Acts 13:13-25; John 13:16-20
The Christ I see is my Neighbour
The gospel of Matthew bases judgment on good deeds: whatever you deed to the least of these, you did to me (Matt 25:31-46). John’s gospel today comes close to that same reality: “Amen, amen, I say to you, whoever receives the one I send receives me, and whoever receives me receives the one who sent me” (John 13:20). This is to say that walking down the street is Christ; living and sitting next to me is Christ; do I recognize him and treat him well everyday?
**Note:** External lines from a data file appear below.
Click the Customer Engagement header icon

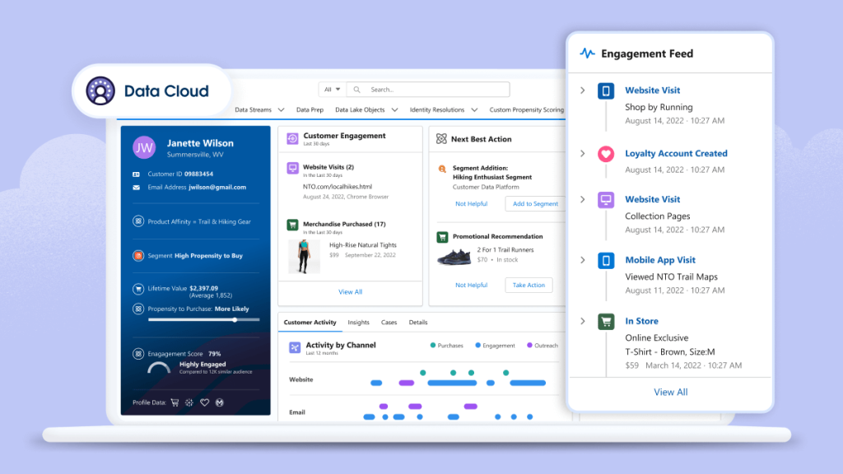[x=292, y=138]
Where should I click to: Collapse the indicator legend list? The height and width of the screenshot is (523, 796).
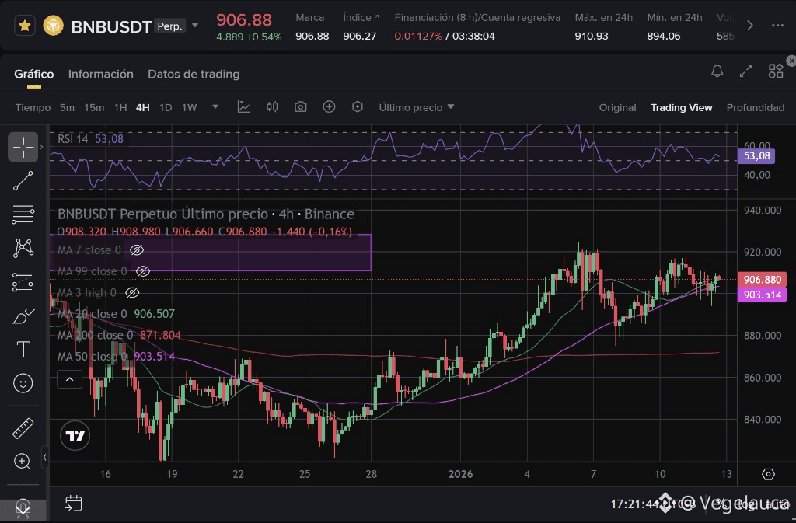click(70, 379)
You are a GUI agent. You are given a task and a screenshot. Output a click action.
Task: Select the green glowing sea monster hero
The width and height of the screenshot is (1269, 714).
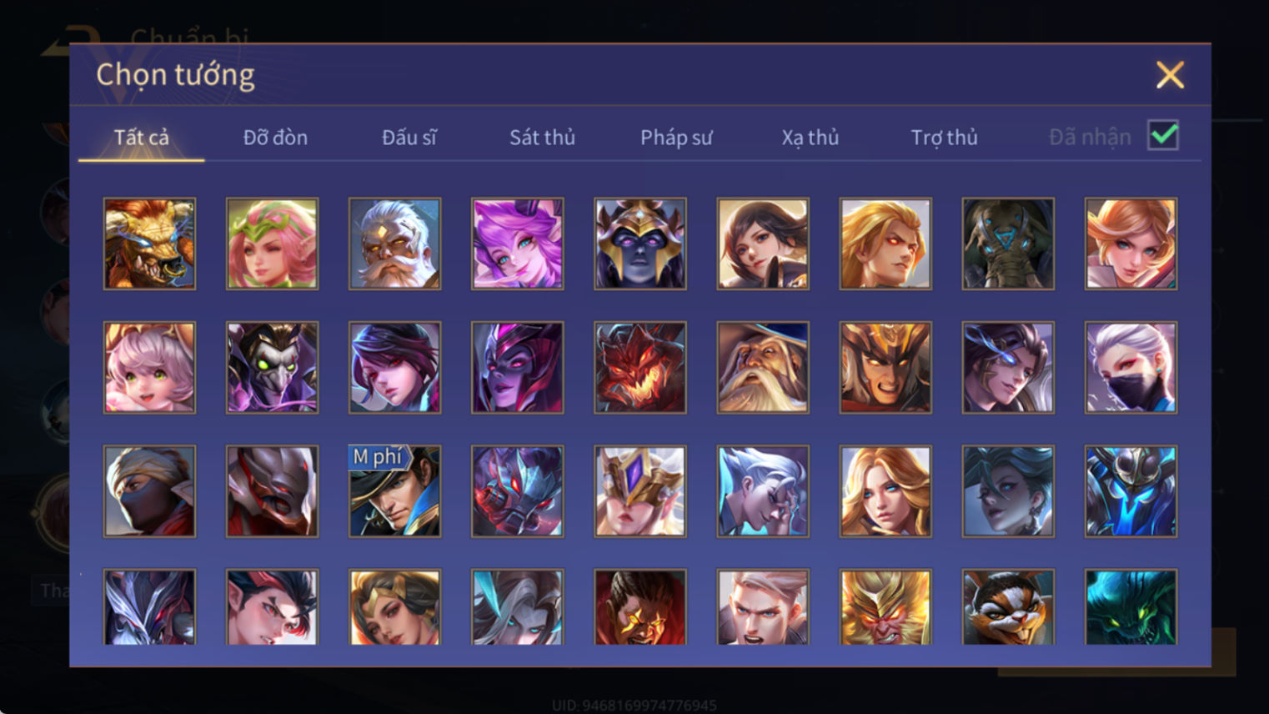[1131, 607]
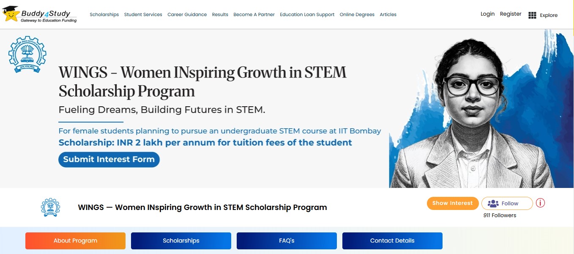Open Scholarships in top navigation
Image resolution: width=574 pixels, height=254 pixels.
click(x=104, y=14)

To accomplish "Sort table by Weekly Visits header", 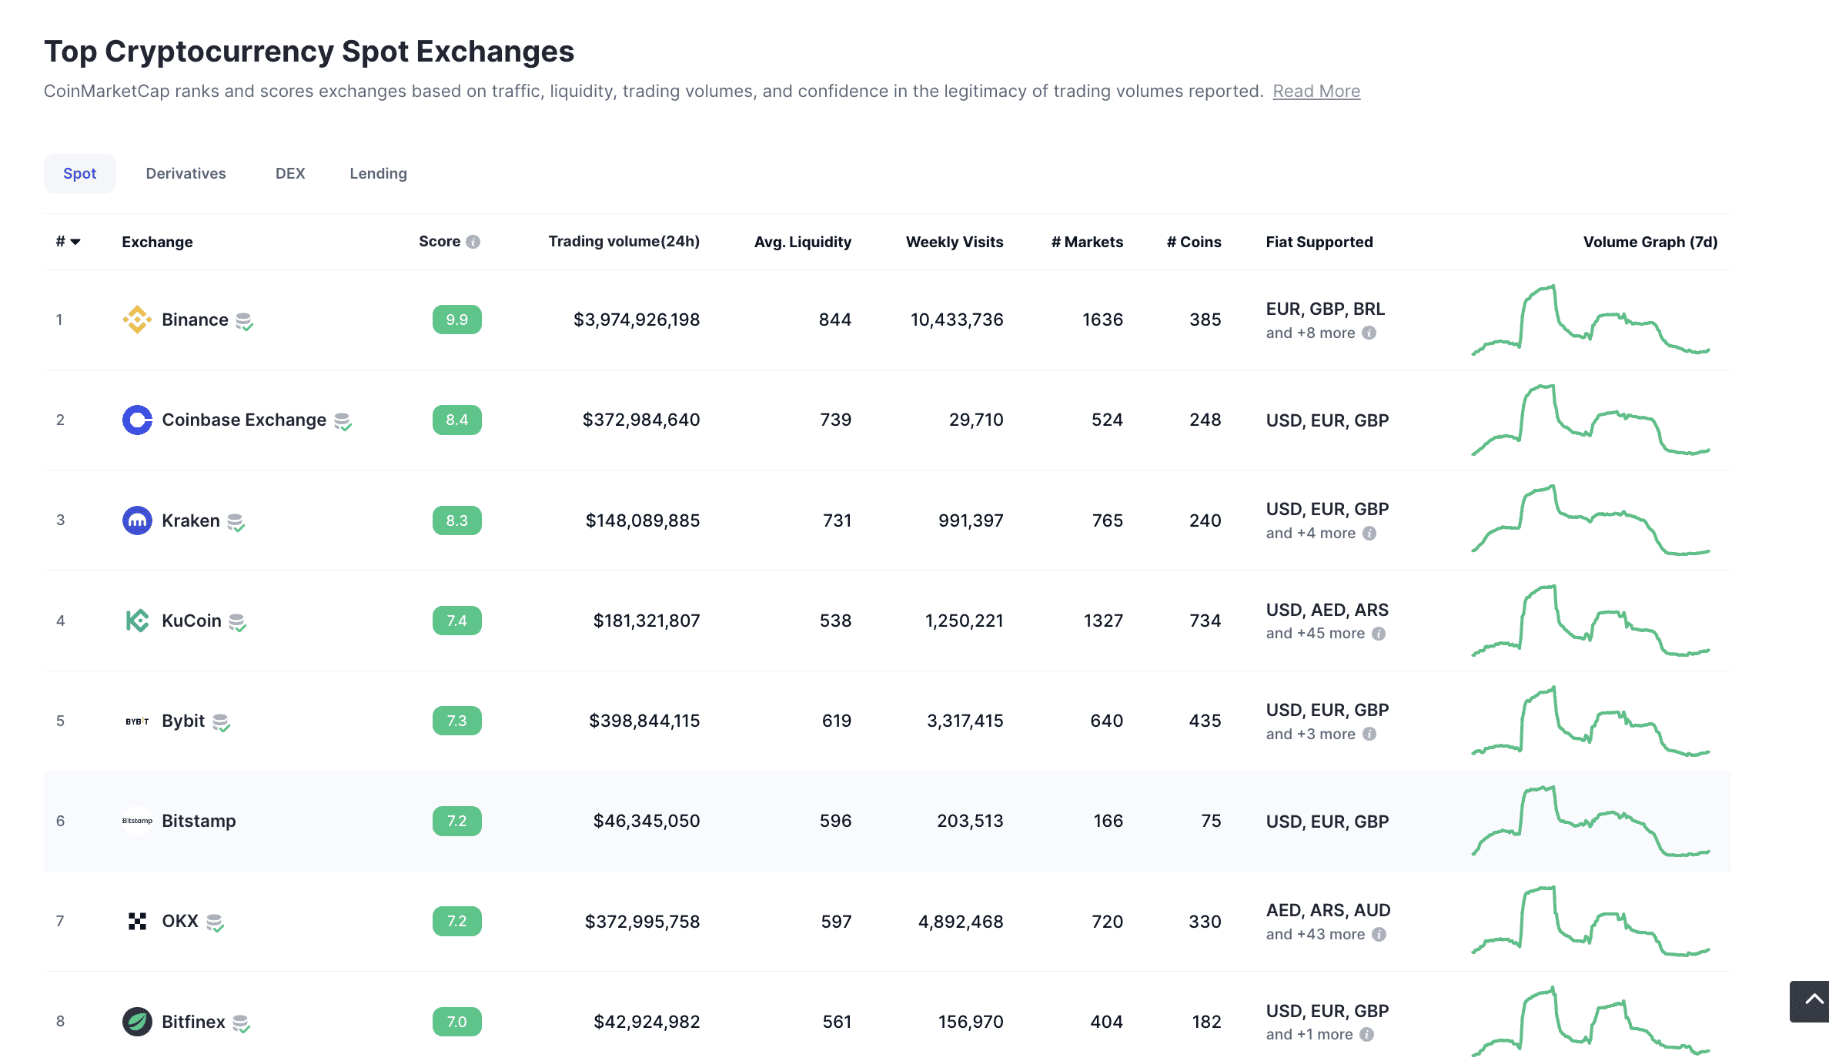I will point(954,242).
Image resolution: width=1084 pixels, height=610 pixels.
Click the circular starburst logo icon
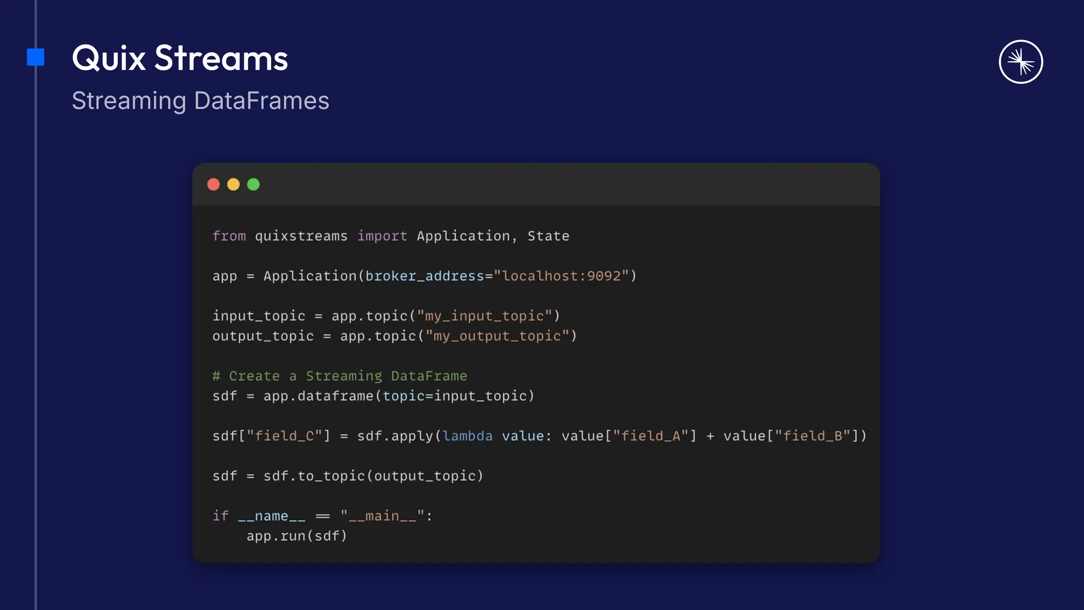click(x=1020, y=62)
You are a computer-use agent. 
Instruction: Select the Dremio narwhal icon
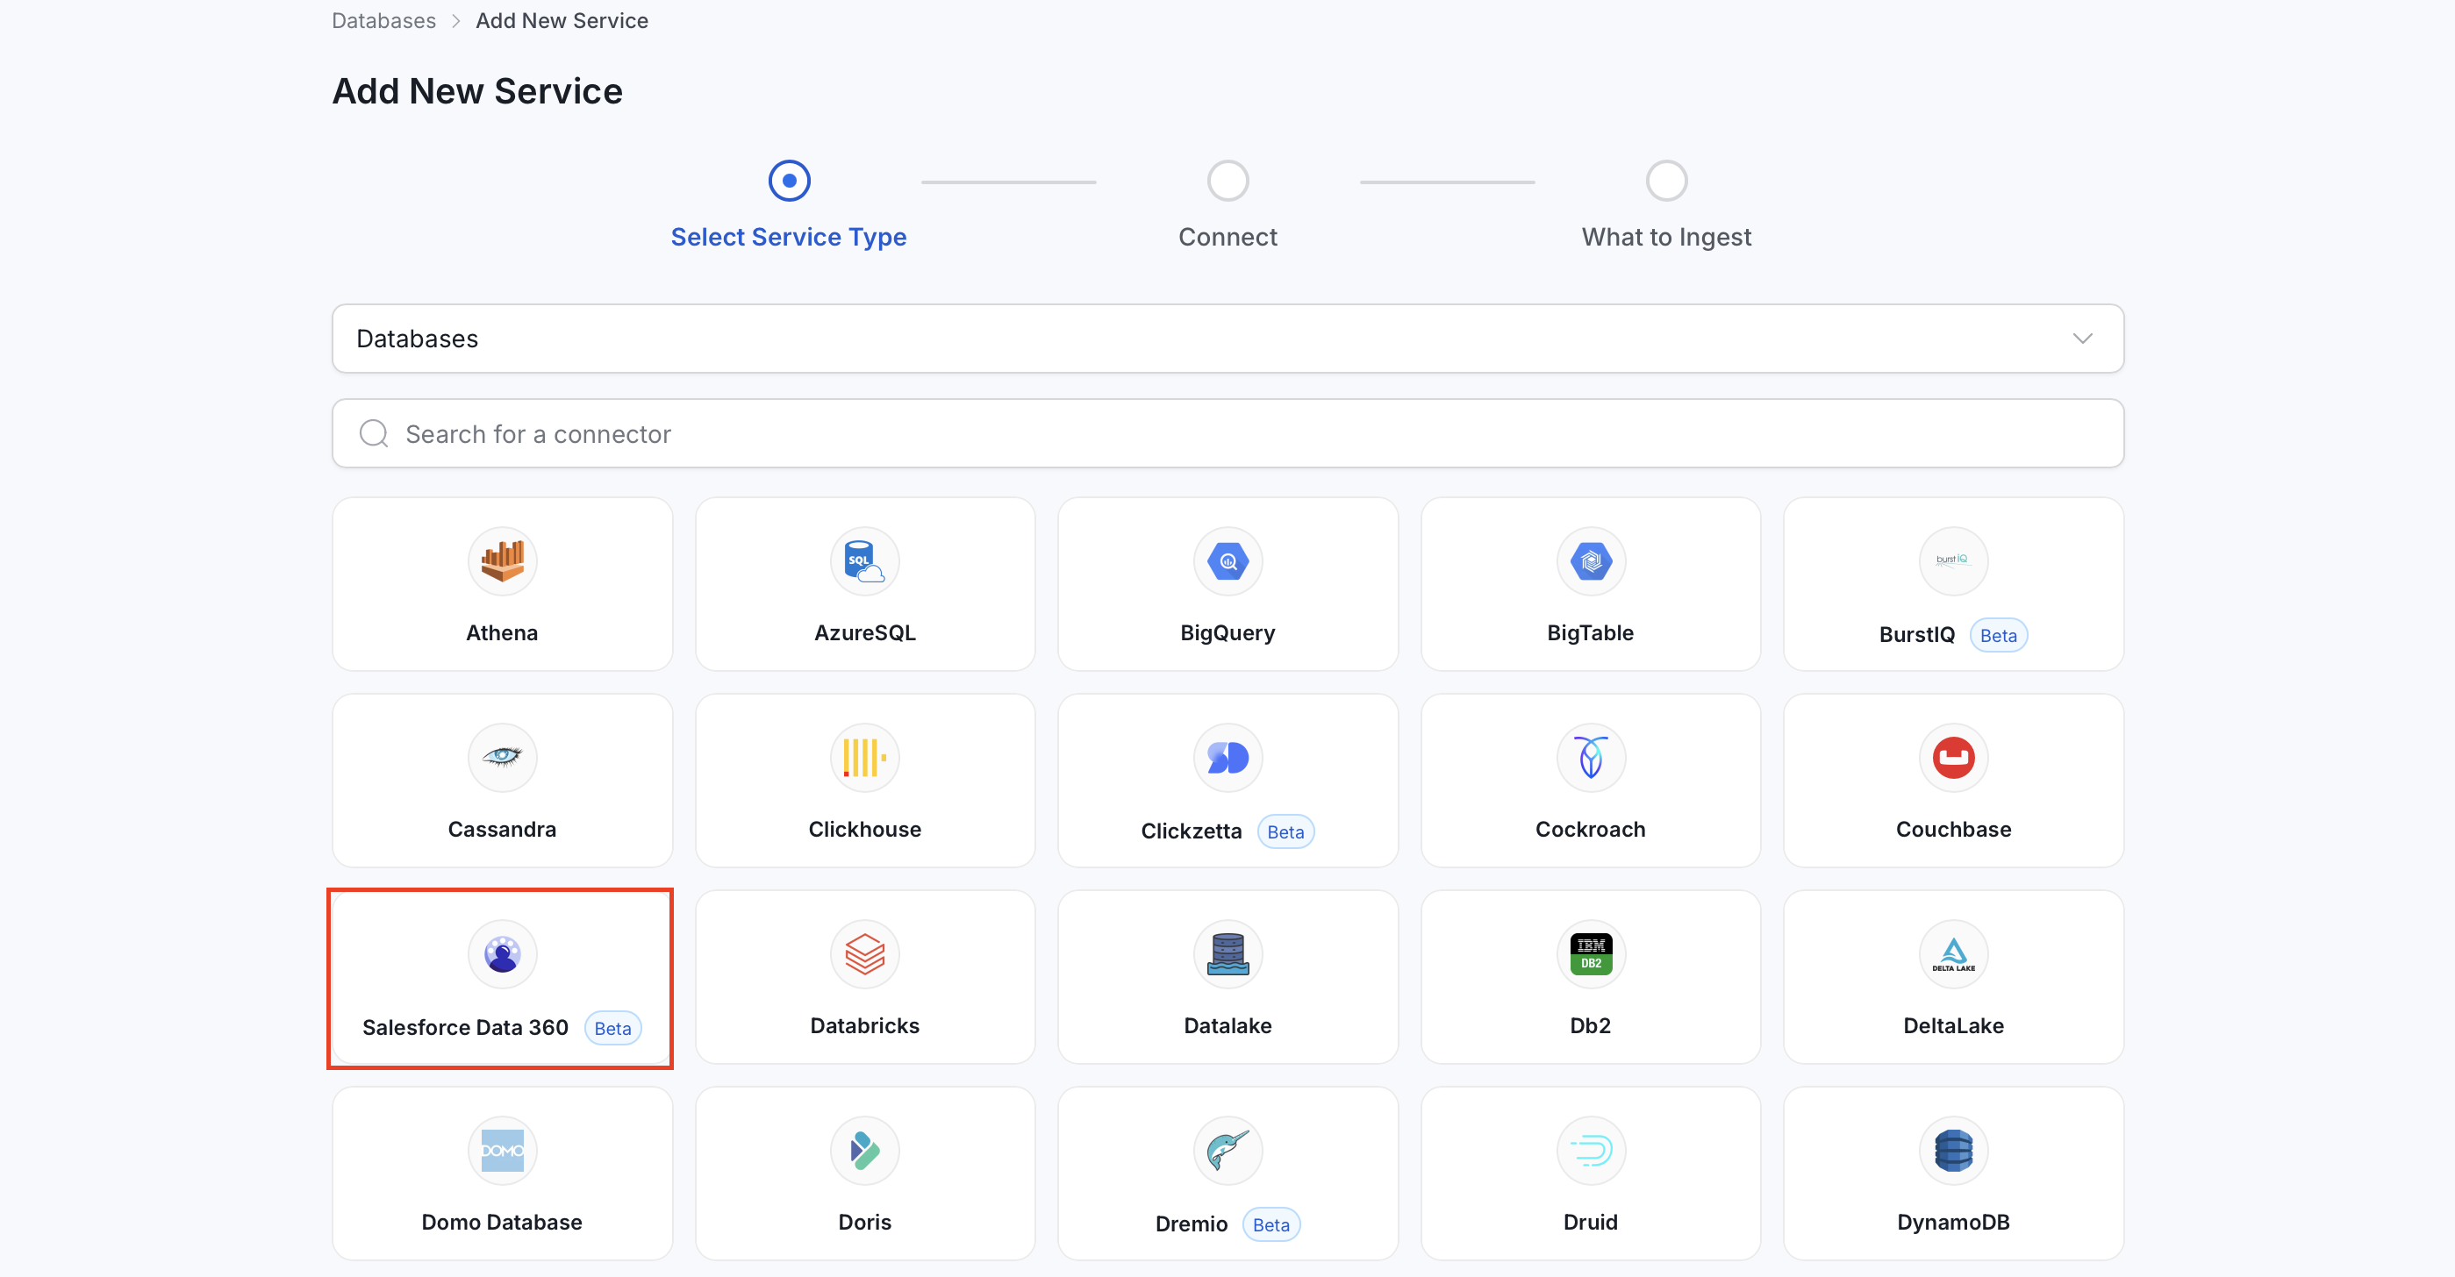tap(1228, 1150)
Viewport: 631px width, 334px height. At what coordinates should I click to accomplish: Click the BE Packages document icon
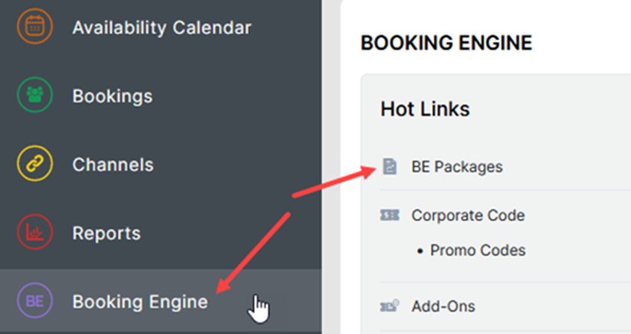(389, 167)
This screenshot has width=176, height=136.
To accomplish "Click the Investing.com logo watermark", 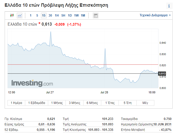I will coord(32,83).
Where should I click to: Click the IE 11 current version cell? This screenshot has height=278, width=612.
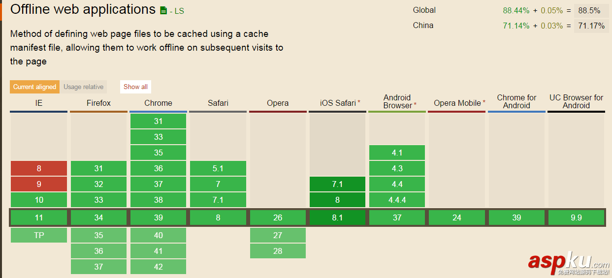click(x=39, y=217)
Some sense of history, as Paul recounts it in today’s first reading, helps us to see God in others. Every human being is a theatre where God unfolds and tells a sacred history; every human life tells us something either about what God is doing right now or what he did in the past. Part of this story, especially as regards the Israelites, is what Paul is narrating in the first reading. In essence, the history of the Jews leaves the domain of secular history to become salvation history. God used some Israelites in the past to unfold his desire for human salvation. The vicissitudes of their lives served as building stones for the realization of God’s promised gift of salvation.
It follows that a checkered history, henceforth, does not mean a life devoid of God; a badgered and problem riddled life still has God’s signature on it. On every human face and in every human life, God is at work to accomplish his purposes, just as he did in the lives of the peoples of other generations and epochs.
Therefore, in me and in my neighbor God is present; and, I am called upon to see God in myself and in my neighbor; when I do that, every minute and every second and every hour will be spent worshipping God, “for the Christ I see is my neighbor!”